Are we saying you should skip the experience? Not at all. But you should be prepared a bit. First of all, you should go to a beach that has showers and a normal swimming pool. Find a spot very near a shower to get your children into the water. Help them float (we floated easier than our girl did, so I’m guessing that the more you weigh, the easier you float) and get them to a shower as soon as they say it hurts. Dip into the pool for some regular swimming time afterwards; to help get rid of all the salt the shower didn’t wash off completely. Also make sure you clean your skin off with regular water as well as soon as you exit the Dead Sea. If you let your skin dry up in the sun, it can get painfull for you as well.
To give you an idea: it took us almost an hour to convince Febe to go in and float after the initial feelings of salt stings. She lasted in for about 5 minutes before we had to rush her to the waiting line for the shower. We could skip the line though, since that’s the point she decided to rub her eye (she was already crying at that point, but it made all the other adults in line say I should go first with her…).
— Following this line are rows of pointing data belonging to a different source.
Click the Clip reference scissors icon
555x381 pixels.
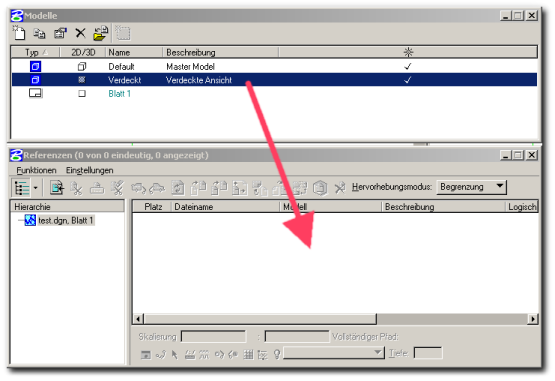point(76,188)
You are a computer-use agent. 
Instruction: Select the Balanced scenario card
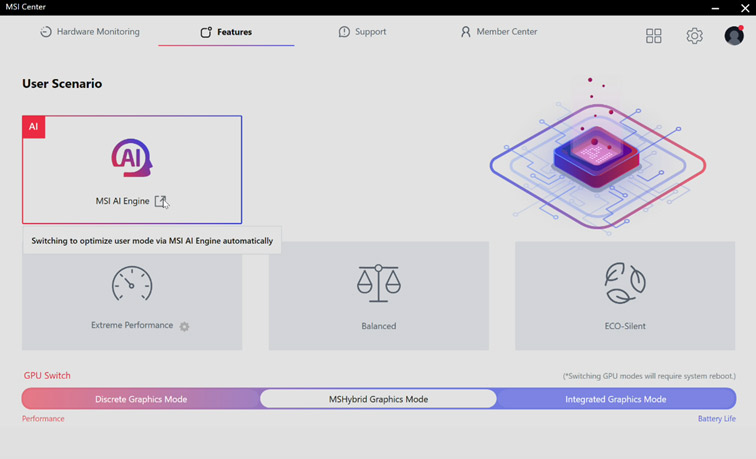click(378, 296)
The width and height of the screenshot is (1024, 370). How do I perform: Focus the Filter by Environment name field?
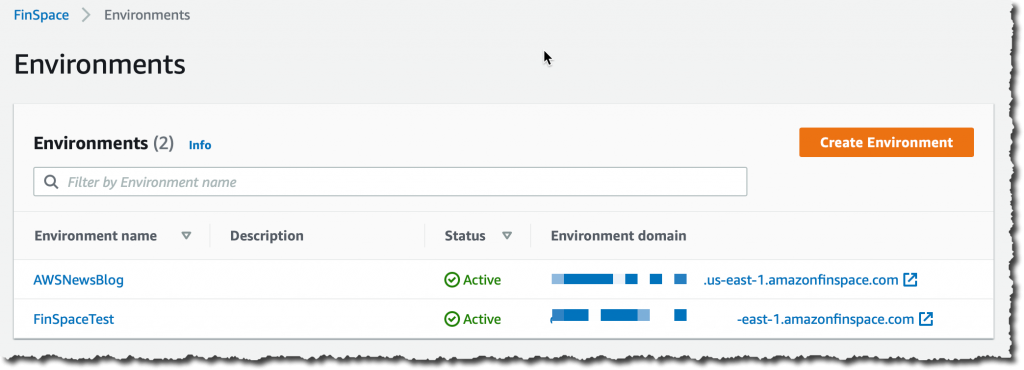click(390, 181)
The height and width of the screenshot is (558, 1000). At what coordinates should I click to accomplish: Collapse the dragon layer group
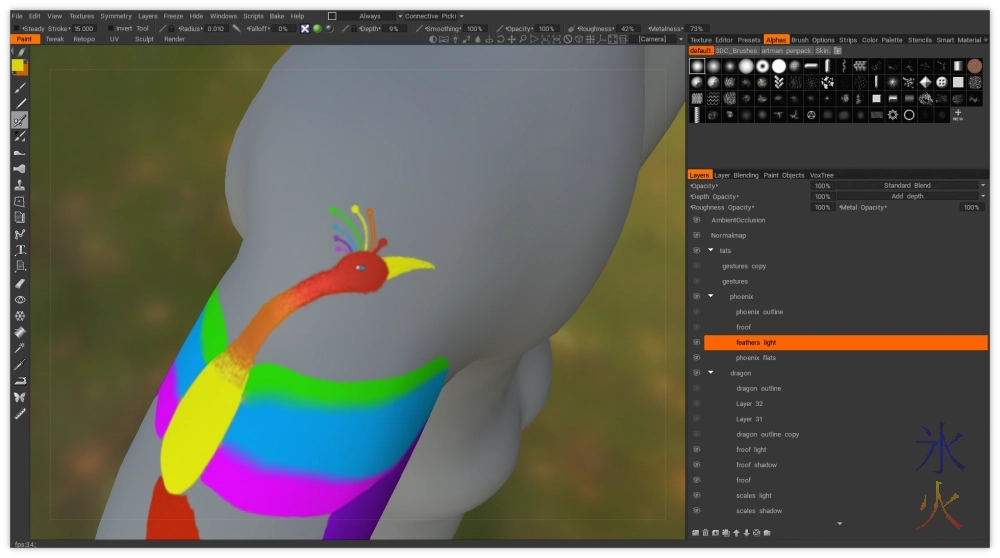coord(711,373)
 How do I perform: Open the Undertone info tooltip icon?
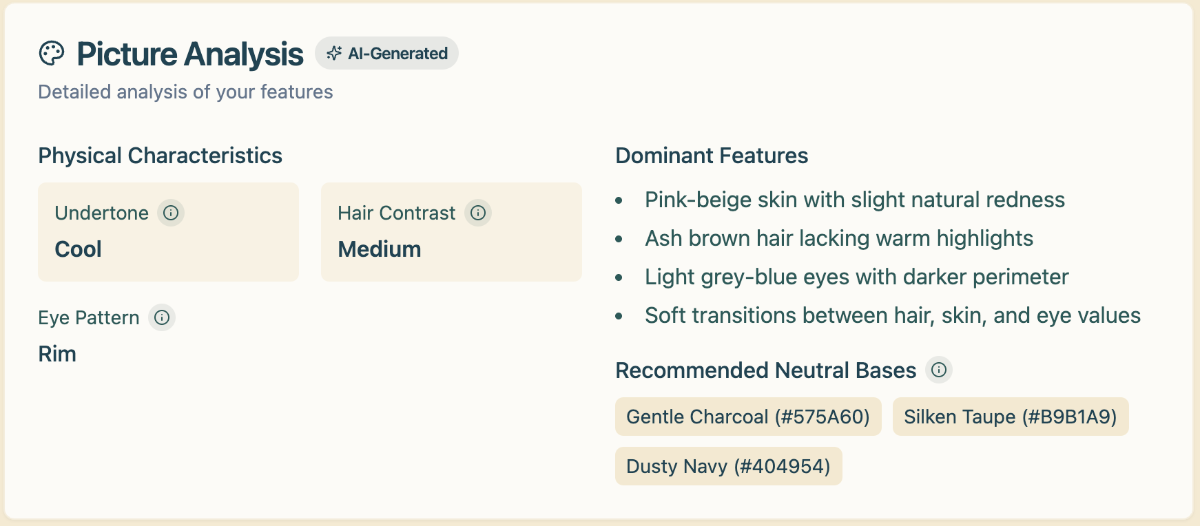(x=171, y=213)
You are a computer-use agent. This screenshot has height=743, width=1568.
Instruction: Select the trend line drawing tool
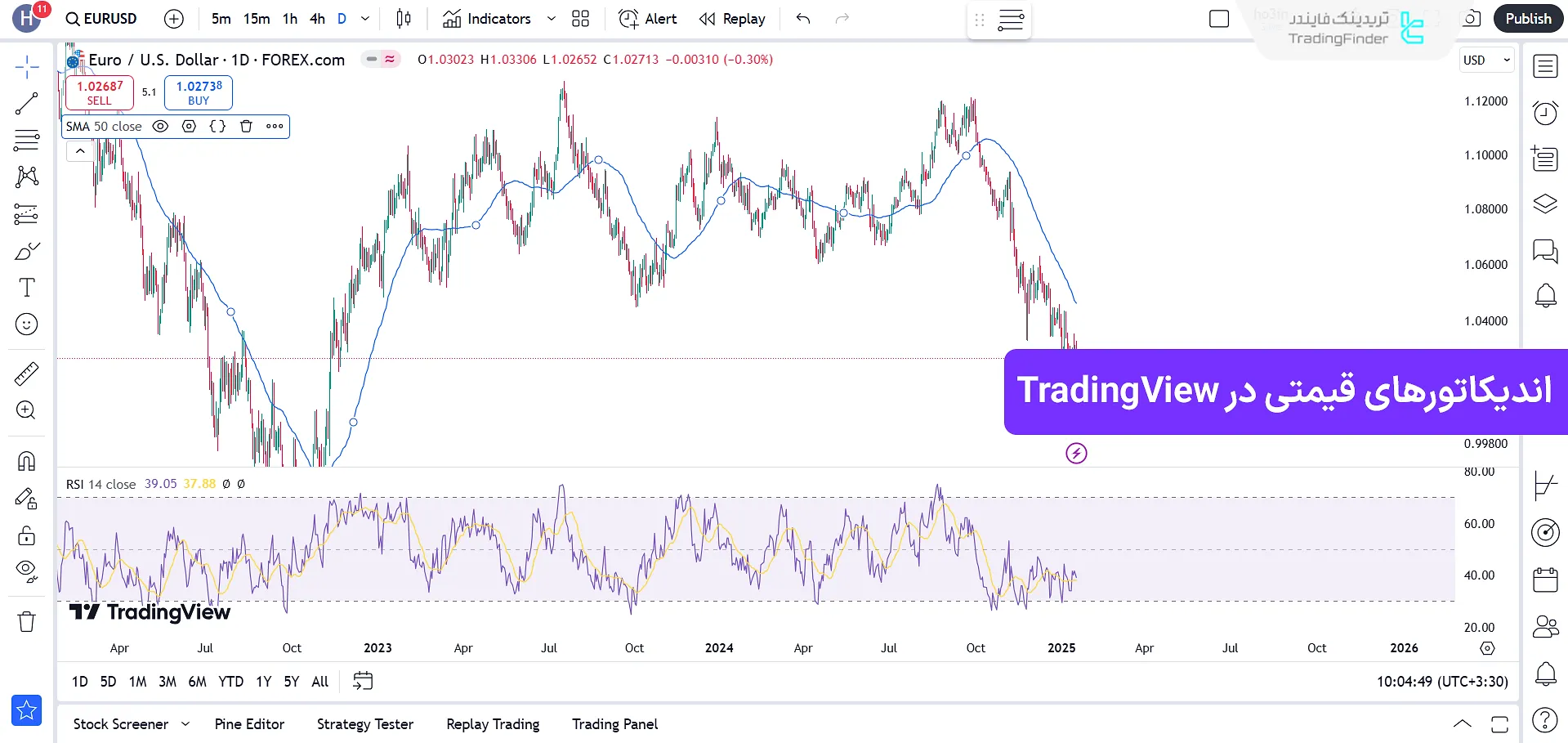[26, 104]
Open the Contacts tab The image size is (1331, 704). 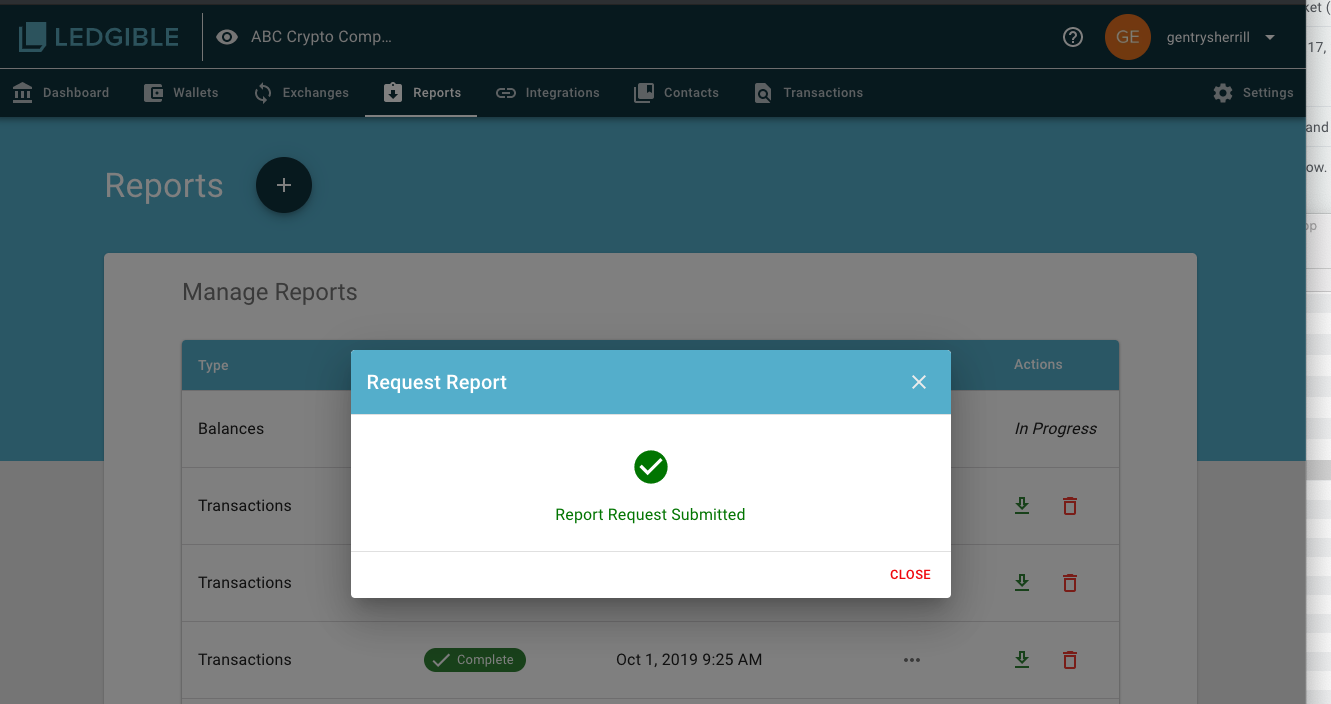pyautogui.click(x=677, y=93)
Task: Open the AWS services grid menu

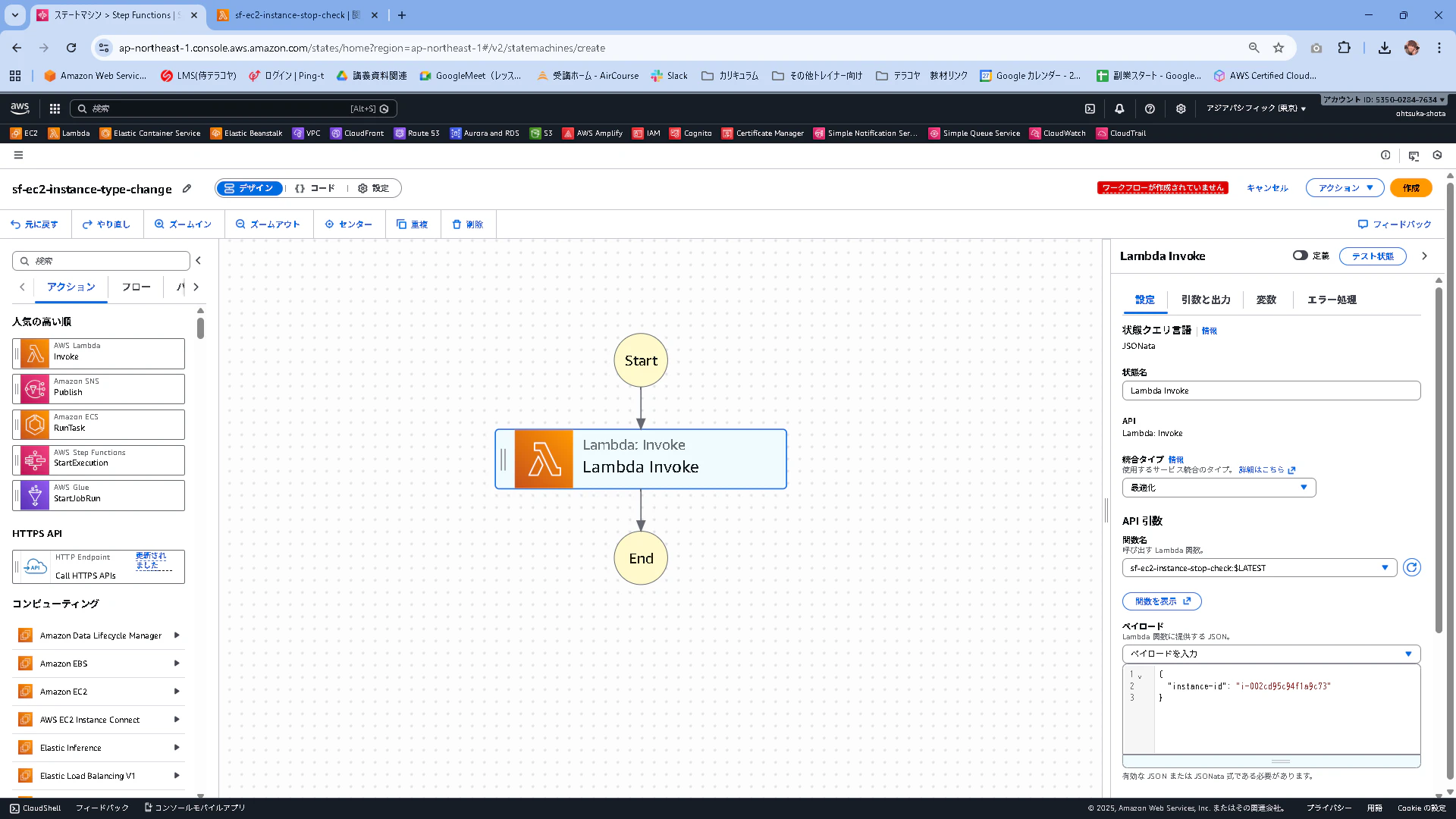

We found that the only beaches with facilities are at the northern point of the Dead Sea (3 beaches there) and one at Ein Gedi, that provides a shuttle bus to take you to the beach. It might have to close up soon, because of sinkholes in the area. Expect to pay a lot of money to enter a beach with facilities: we payed 250 shekels for the 3 of us, which is around €57.
One last tip: take some towels that you don’t need anymore for the rest of the trip – unless you’ve got a washing machine at your disposal. You can’t re-use them anymore, because they will be too salty and oily from the water there.